The centre leader for the SFI and Tørdal’s supervisor, Geir Hovland, congratulates Sondre with his new position at MacGregor. “Sondre has shown a great enthusiasm throughout his PhD period and put in a large effort. In total he has spent 8 years on UiA Campus Grimstad”, says Hovland.

MacGregor got a demonstration
MacGregor is a supplier of engineering solutions and services within maritime and offshore load handling. On September 7 the management team at MacGregor Norway visited UiA’s mechatronics lab in Grimstad. There they got a demonstration of the technology developed by Tørdal. In the lab they got to see two Stewart platforms which moved similar to offshore vessels in waves.

Høye G. Høyesen is the CEO of MacGregor Norway and he is convinced that this technology is something the industry can make use of.

The management team in MacGregor Norway visited the motion-lab in Grimstad and got a demonstration by PhD candidate Sondre Sanden Tørdal’s robot technology. From left: Jan Martin Grindheim, Eivind Gimming Stensland, Geir Grasmo (UiA), Ingvar Apeland, Bjørn Fossestøl, Rune Klausen, Tor Eide, Høye G. Høyesen, Sondre Sanden Tørdal, Geir Hovland (UiA) and Geir Roland.

– The research done in the SFI Offshore Mechatronics is a valuable resource for the industry. The robot technology which Tørdal has developed will contribute to safer transportation and load handling at sea. We live in an interesting time when industrial machines become increasingly more automated and autonomous. I am convinced that this technology will become further developed into a product which MacGregor can sell, says Høyesen.

MacGregor has been involved in Tørdal’s project since the beginning in 2015. Høyesen says that the collaboration with the SFI centre is very exciting and one result is the fact that MacGregor “hijacks” Tørdal to work for them and to realize the technology into a product.

A financial perspective
The leader for the R&D department in the offshore division at MacGregor and Tørdal’s new colleague is Eivind Gimming Stensland. He is currently in the management board in the SFI Offshore Mechatronics centre and has watched Tørdal during the entire project period. He is impressed by what Tørdal has developed and is very satisfied that he now joins MacGregor to develop the product further. Gimming Stensland tells that the technology is very relevant as part of MacGregor’s digitization process.

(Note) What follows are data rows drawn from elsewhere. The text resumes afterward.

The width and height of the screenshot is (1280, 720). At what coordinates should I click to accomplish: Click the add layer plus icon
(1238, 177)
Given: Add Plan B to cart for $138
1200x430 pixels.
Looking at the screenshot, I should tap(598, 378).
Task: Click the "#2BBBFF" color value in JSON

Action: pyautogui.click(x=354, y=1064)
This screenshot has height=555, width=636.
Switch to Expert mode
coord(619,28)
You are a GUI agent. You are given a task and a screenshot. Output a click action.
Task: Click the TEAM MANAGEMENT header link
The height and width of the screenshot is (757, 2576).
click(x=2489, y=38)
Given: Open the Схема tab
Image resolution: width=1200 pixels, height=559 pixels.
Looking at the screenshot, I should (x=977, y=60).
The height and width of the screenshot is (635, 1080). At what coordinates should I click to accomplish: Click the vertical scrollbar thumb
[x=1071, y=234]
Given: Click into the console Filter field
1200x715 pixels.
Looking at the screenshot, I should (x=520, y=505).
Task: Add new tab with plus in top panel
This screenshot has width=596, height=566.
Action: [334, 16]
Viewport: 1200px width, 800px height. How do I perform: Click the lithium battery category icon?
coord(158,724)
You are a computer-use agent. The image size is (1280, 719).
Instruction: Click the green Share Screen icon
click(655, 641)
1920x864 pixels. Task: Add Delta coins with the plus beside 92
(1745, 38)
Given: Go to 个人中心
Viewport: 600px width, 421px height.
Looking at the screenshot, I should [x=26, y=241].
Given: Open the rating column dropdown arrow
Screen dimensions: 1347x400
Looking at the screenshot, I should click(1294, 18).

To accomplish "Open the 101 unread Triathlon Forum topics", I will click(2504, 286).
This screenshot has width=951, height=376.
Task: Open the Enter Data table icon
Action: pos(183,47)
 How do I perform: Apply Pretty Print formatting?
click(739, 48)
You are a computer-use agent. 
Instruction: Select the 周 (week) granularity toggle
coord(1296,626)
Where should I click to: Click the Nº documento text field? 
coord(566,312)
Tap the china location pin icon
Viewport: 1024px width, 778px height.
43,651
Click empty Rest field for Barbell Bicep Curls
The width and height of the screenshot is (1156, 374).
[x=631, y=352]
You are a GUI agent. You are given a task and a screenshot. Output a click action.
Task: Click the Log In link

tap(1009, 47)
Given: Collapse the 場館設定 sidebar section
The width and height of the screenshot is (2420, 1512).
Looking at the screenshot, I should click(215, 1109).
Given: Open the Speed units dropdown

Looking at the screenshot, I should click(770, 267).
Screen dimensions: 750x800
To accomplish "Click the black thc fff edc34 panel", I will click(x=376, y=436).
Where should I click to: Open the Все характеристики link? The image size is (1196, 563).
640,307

– From a financial perspective this product will contribute to more efficient load handling operations. Ships can deliver more cargo in the same amount of time as before and this will result in added value for our customers. The technology will make us less dependent on weather windows and give more time for heavy lifts. As a result of this less fuel is consumed and the environmental impact is reduced, says Gimming Stensland.

One of the goals of the SFI is to contribute to growth and innovation within the maritime industry, create new jobs and companies with potential within the offshore sector and outside. The collaboration with MacGregor plays a central role to achieve these goals-

– The SFI centre is very satisifed with the collaboration with MacGregor, says Hovland, and says also that the visit from the management team gives the centre a motivation boost to continue its work.

Test of patience for Tørdal
The University of Agder was the first educational institution in Norway to offer a degree in mechatronics at both bachelor and master levels. The education program gave Tørdal continuously confirmations that this was an exciting field to work in, and that was the reason for him to continue from bachelor to master, and from master to PhD.

– At bachelor and master levels I felt that the learning process went well, and it was both interesting and challenging. It has been very exciting to build and further develop Motion Lab to what it has become today. That process has, at times, been both frustrating and challenging, while it gave me a drive to continue the development of the technology. In the PhD thesis the complexity of my work kept increasing, and that was particularly motivating.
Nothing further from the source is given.